İZSİAD, Çevre Koruma Haftası'nı unutmadı
İZSİAD, Dünya Çevre Koruma Haftası kapsamında 'İklim Değişikliği ve Çevre' konulu bir toplantı düzenledi.
Çevrimiçi yapılan toplantıya konuşmacı olarak Avrupa Ekoloji Federasyonu Üyesi, Ege Üniversitesi Çevre Merkezi Emekli Müdürü aynı zamanda Ege Üniversitesi Peyzaj Mimarlığı Bölümü Emekli Öğretim Üyesi Prof. Dr. Ümit Erdem katıldı. Prof. Erdem, Marmara Denizi'ndeki müsilaj felaketi için "Deniz salyası diyorlar, o bizim salyamız, denizin değil" dedi.
Toplantının açılışında konuşan İZSİAD Yönetim Kurulu Başkanı Hasan Küçükkurt,İZSİAD Çevre Komisyonu'nun öncülüğünde Dünya Çevre Koruma Haftası'nda bu toplantıyı yapmak istediklerini söyledi. İklim değişikliğinin, kuraklığın, çevre felaketlerinin artık gündemimizden düşmediğini ifade eden Küçükkurt, "Marmara Denizi'ndeki müsilaj sorunu iklim sorununun, çevre felaketlerinin artık göz ardı edilemeyeceğini bize gösteriyor. AB Yeşil Mutabakat'ı devreye alırken endüstri ile çevreyi, ekoloji ile ekonomiyi uyumlu hale getirmek hepimizin görevi" diye konuştu.
Avrupa Ekoloji Federasyonu Üyesi, Ege Üniversitesi Çevre Merkezi Emekli Müdürü aynı zamanda Ege Üniversitesi Peyzaj Mimarlığı Bölümü Emekli Öğretim Üyesi Prof.
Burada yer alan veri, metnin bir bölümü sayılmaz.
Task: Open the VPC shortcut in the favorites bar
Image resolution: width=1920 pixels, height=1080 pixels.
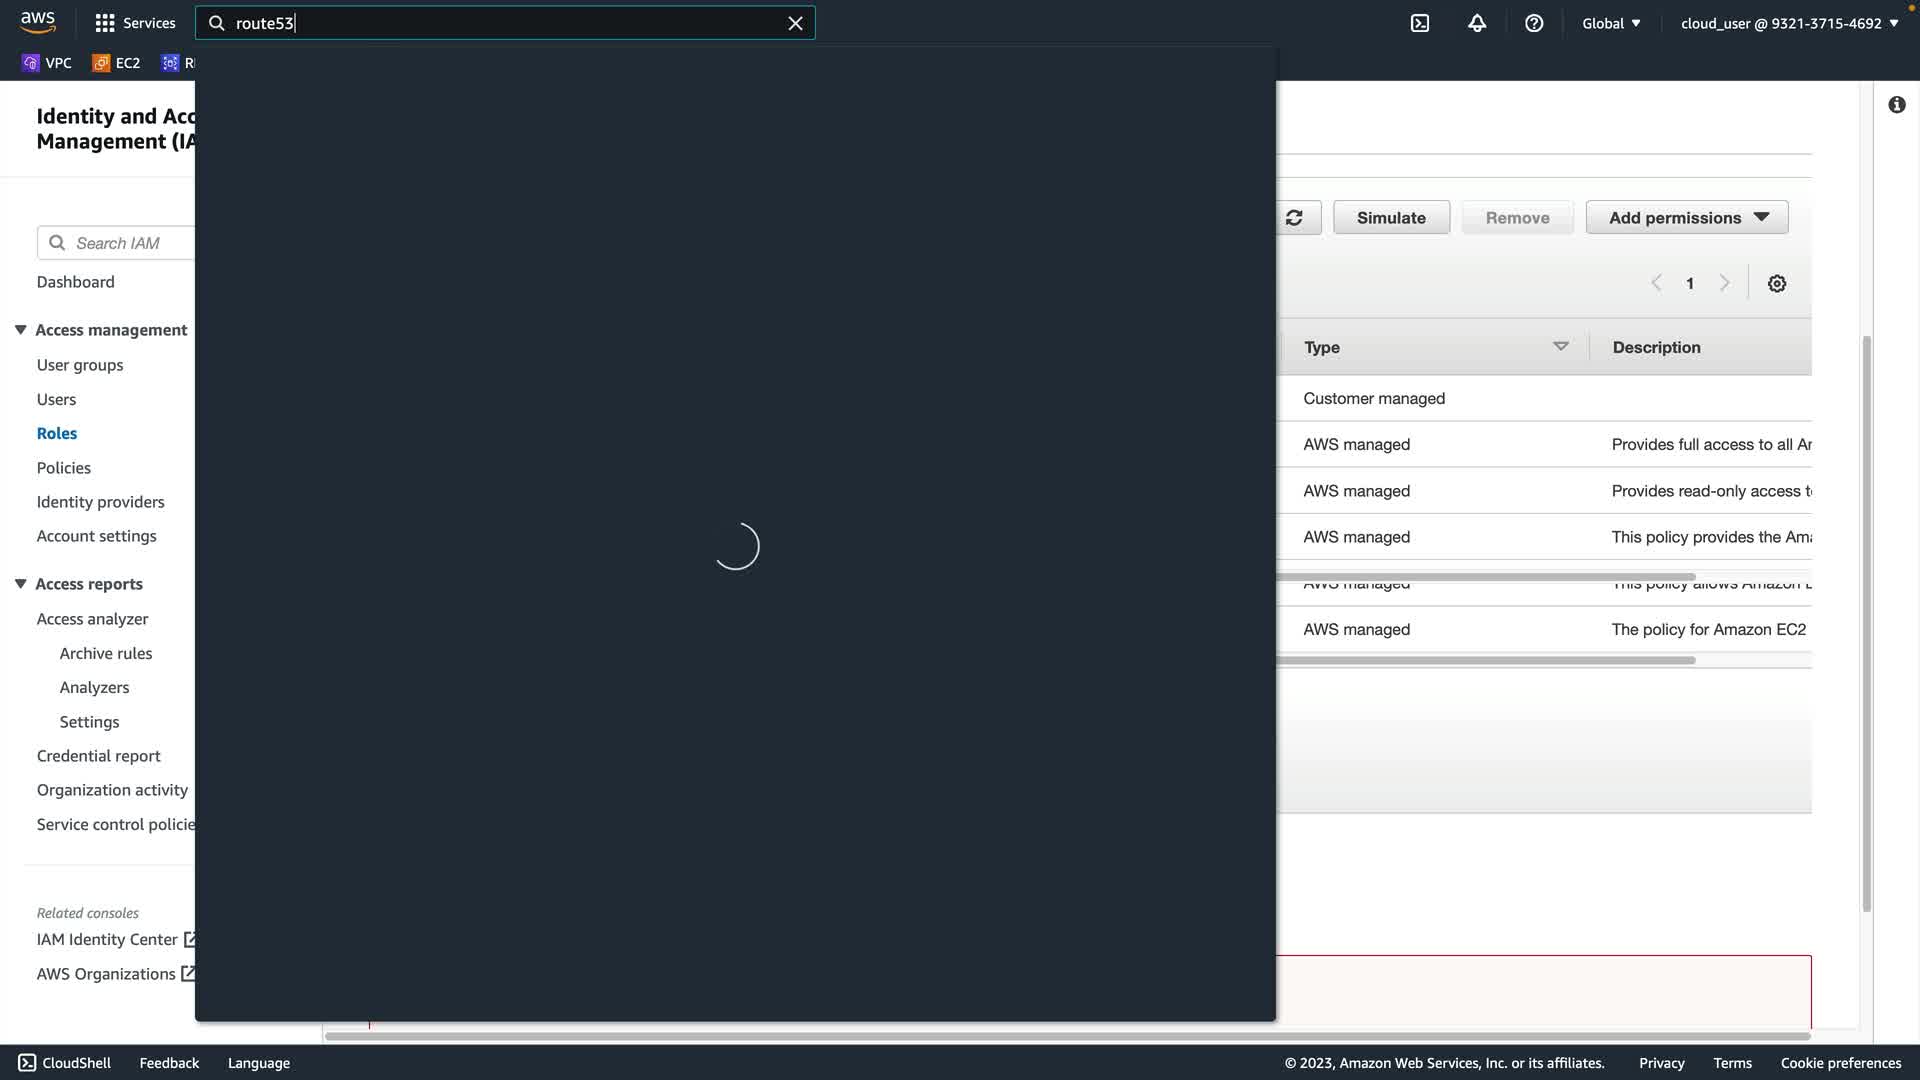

Dr. Ümit Erdem, İZSİAD'ın iklim ve çevre gibi böylesi hassas bir konuyu gündem yapmasından dolayı teşekkür etti.
Çevre'nin 16. yüzyıldan beri bilim dalı olarak değerlendirildiğini hatırlatan Erdem, "İlk isim bireşim bilimi denmiş. Yıllar sonra özellikle bir takım çalışmaların yeterli olmamasından sonra yeni terimlerle (ekoloji, biyotop vb) çevre olarak değerlendirilmeye başlandı" dedi.
"Marmara'daki bizim salyamız"
Dünyada çevre duyarlılığının ikinci dünya savaşından günümüze kadarki sürecini anlatan Prof. Erdem, Türkiye'deki ekolojik gelişimi de anlattı. Marmara Denizi'ndeki müsilaj sorununa da değinen Erdem, "Deniz salyası diyorlar, denizin salyası falan değil, biz insanların salyası bu, adını doğru koyalım" dedi.
Marmara'yı bu hale kendimizin soktuğunu söyleyen Erdem, "Bu müsilajın Ege'ye doğru aktığını da ifade eden uzmanlar var. Büyük tehlike bu, Marmara'yı ölmüş bir iç deniz olarak görmek istemiyorsak Marmara'yı kirletmeyi bırakmak şart" dedi.
Temiz toprak, temiz hava ve temiz su arasındaki ilişkileri doğru kuramadıklarını söyleyen Erdem, "Toprak içindeki altını, bakırı görüyoruz. Aslında toprağın kendisi cevher" dedi.
Gelişmiş ve duyarlı insanların bir işi yaparken toprağını da çevresi ve yöresini de gözeterek iş yaptığını hatırlatan Erdem, "Sürdürülebilirlik kavramı da buradan çıktı, ben kullanıyorum, benim torunum da kullanabilsin düşüncesinden doğru sürdürülebilirlik. Bizim de bunu yapmamız, üretime de endüstriye de tarıma da böyle bakmamız gerekiyor" dedi.